Exploratory Data Analysis

Logo

Data Science Institute
Vanderbilt University


Course Overview
Course Materials
Course Policies

View the Project on GitHub dsi-explore/eda-course-website

R Notes

These notes accompany the .Rmd lecture from week 11 day 1 on applying k-means clustering to political data.

These are a few notes to round out our lecture. The rest of the ‘practice’ examples can be completed on your own. The important thing here is that you (a) practice ‘reading’ code and learning from ‘working examples’ and (b) understand that this illustrates how you can de-clutter your graphic by manipulating the labels vector.

Practice

PRACTICE 1

The plot above is super bonkers! Can you improve those labels?

# HINT:

data = data.frame(
  cntries=paste0(letters,letters),
  x = rnorm(length(paste0(letters,letters))),
  y = rnorm(length(paste0(letters,letters))),
  stringsAsFactors=FALSE
)

keep = paste0(letters,letters)[sample(1:nrow(data), 10)]

data$cntries[which(!data$cntries %in% keep)] = ""

ggplot(data,
       aes(x=x, y=y)) +
  geom_text(aes(label=cntries))

Note: the above code first creates a simple data.frame, purely to provide a working example. You are familiar with the rnorm functions, and it is fairly easy to interpret the paste0 function by looking it up. Run this code, and examine the data.

Next, we create a new vector called keep. The key here is that we are grabbing a few random letters to keep as labels. This is for ILLUSTRATION, and in your actual k-means analysis, you’d want to justify the labels you choose to show on your plot.

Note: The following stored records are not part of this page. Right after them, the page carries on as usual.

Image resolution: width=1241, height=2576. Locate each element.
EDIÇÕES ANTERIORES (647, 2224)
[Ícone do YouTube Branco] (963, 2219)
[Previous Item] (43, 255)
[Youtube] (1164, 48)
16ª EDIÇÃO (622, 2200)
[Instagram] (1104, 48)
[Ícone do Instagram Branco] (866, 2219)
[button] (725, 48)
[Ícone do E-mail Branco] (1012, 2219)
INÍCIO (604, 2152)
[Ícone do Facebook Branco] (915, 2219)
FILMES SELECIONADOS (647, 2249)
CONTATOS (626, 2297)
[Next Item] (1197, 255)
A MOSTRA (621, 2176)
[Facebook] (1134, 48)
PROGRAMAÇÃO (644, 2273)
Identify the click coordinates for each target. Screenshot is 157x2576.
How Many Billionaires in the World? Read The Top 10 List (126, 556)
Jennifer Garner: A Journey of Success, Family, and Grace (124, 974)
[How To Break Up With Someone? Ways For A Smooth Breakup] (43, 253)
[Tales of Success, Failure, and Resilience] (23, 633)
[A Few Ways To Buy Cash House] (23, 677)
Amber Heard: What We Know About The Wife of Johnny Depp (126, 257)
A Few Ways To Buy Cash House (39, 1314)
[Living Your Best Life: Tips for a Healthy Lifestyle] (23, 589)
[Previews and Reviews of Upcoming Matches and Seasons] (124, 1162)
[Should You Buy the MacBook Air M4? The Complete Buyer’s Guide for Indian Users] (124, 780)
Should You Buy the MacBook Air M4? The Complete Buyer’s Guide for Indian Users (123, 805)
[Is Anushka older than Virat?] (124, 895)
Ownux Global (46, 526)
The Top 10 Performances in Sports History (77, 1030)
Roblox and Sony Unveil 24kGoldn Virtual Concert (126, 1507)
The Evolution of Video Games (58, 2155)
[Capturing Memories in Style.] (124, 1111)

Finally, we are able to subset the original vector in our data that contains information for labeling, in this case cntries. This is the heart of the working example, the goal was to show you how you can keep some labels, while setting the others to ‘blank.’

# practice
polData74_labels<-polData74
vec = c("Mexico", "Sweden", "Ecuador", "Burkina Faso", "Iran", "Syria", "Pakistan", "United States")
polData74_labels$X<-as.character(polData74_labels$X)
polData74_labels$X[which(!polData74_labels$X %in% vec)] = ""
polData74_labels$X

ggplot(polData74_labels, aes(x=TYPE3, y=XROPEN, label = X, color = clusters3)) +
    geom_jitter() +
    geom_text_repel(hjust = 0, nudge_y = -.6, segment.alpha=.2, show.legend=FALSE, size=3,
                    segment.size =.3) +
    labs(x="Internal Conflict", y="Closed v. Open Leadership Change") +
    theme_bw()

The code above could use further tweaking for an even more compelling graphic, but it demonstrates how you can minimize the amount of noise in your plot by choosing only a few labels to print.